▶ **MATERIAL FOR THIS EXERCISE**:

((

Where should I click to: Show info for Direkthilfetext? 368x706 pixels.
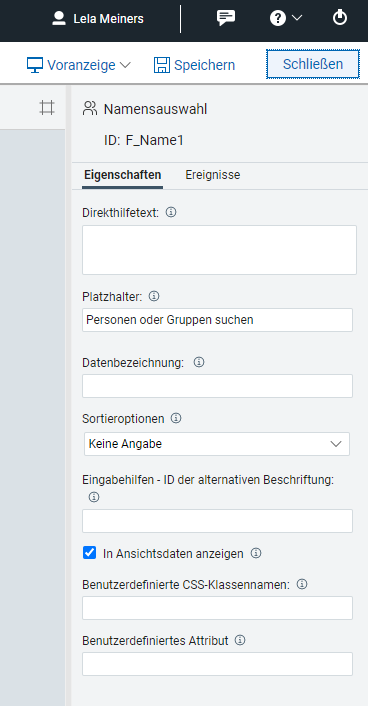[x=171, y=212]
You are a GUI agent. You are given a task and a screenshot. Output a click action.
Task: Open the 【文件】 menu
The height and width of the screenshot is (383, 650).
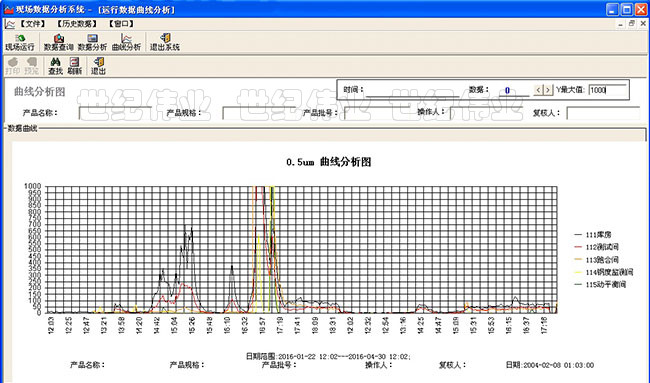tap(32, 24)
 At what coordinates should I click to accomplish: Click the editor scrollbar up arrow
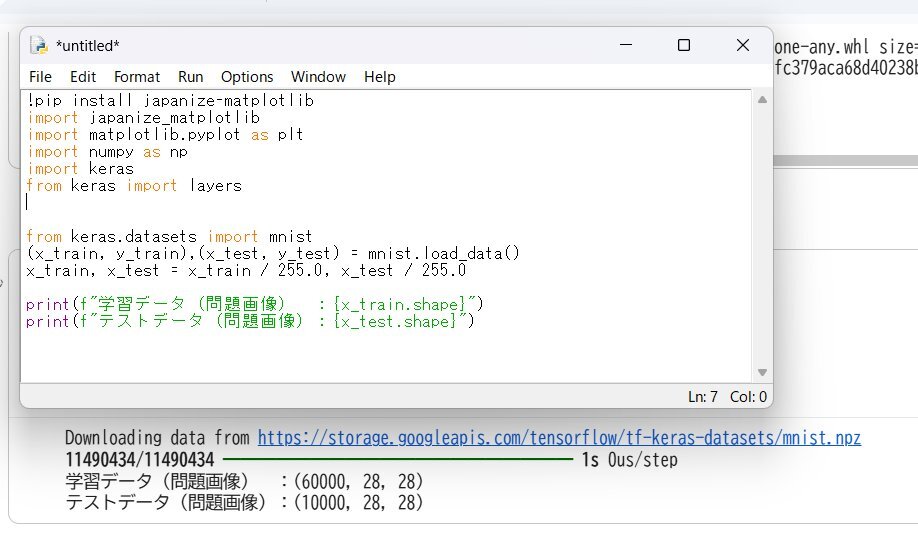point(763,100)
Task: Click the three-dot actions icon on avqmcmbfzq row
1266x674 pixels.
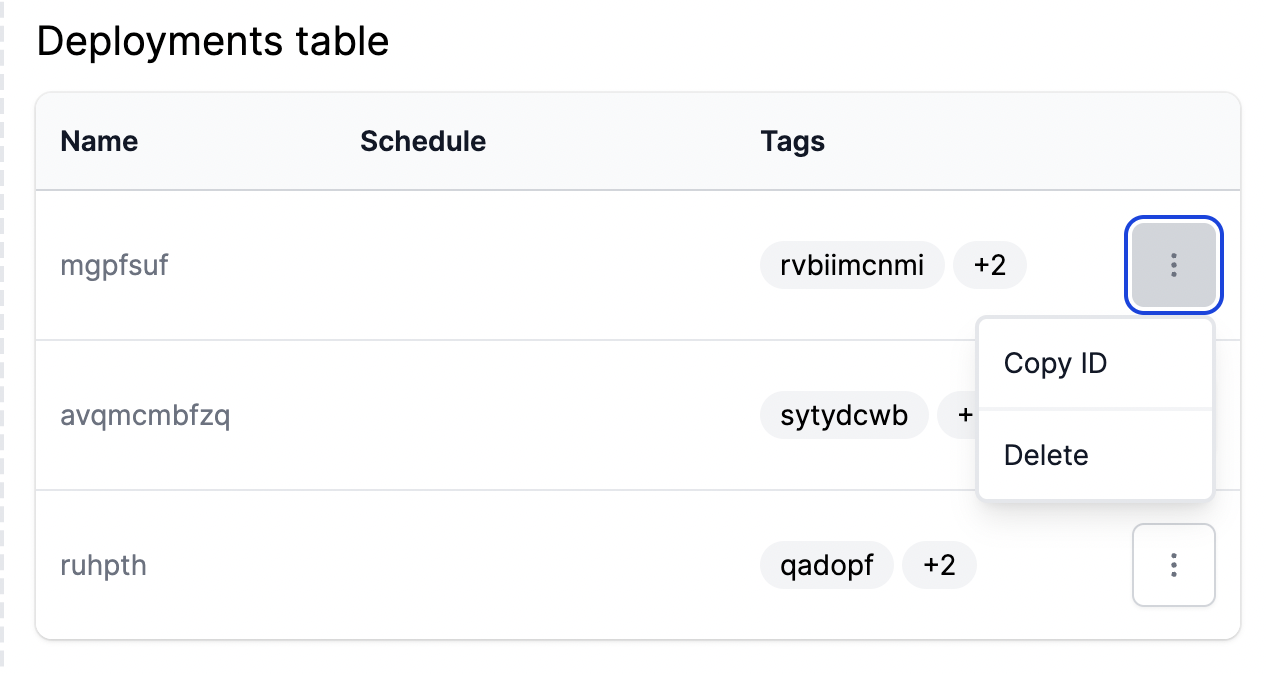Action: (x=1174, y=415)
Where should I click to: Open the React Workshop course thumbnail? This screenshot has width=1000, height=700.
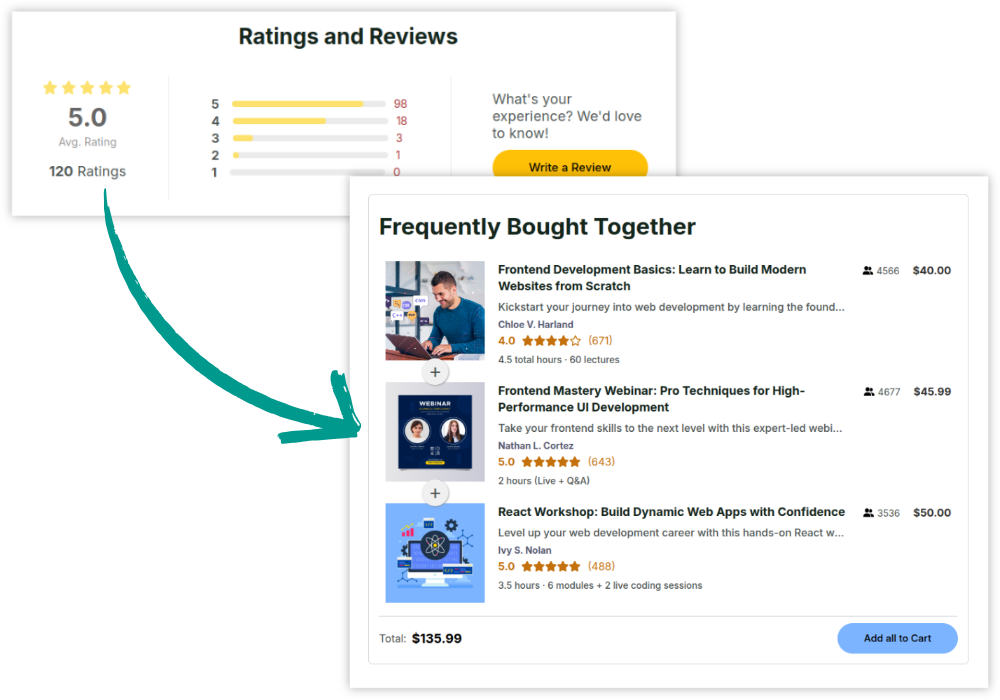435,552

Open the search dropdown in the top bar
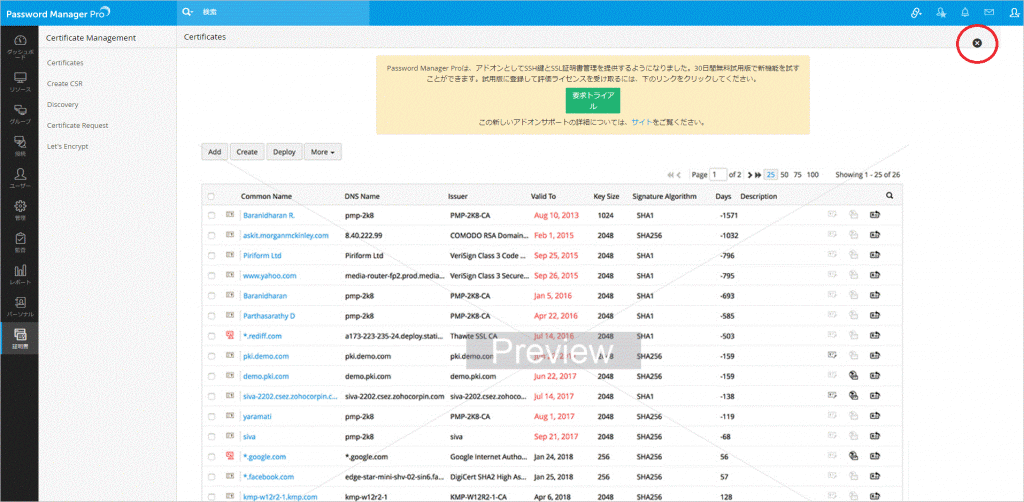(188, 13)
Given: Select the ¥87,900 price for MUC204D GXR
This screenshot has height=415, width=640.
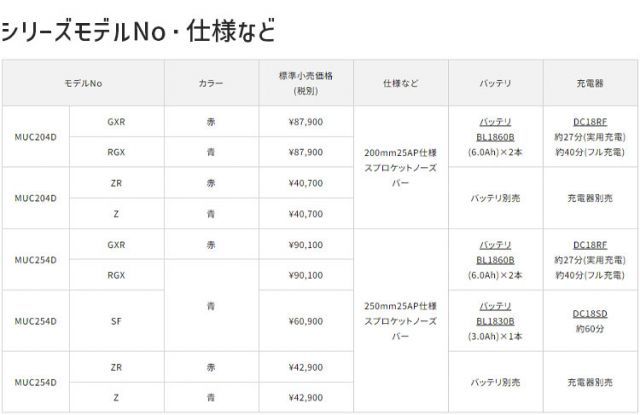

))

Return only the lines from the one containing "Given: Select the" through the last line of the entries above, exactly as written and without pictures.

▶ **RESPONSE TO THE TASK**:
Given: Select the ¥87,900 price for MUC204D GXR
This screenshot has height=415, width=640.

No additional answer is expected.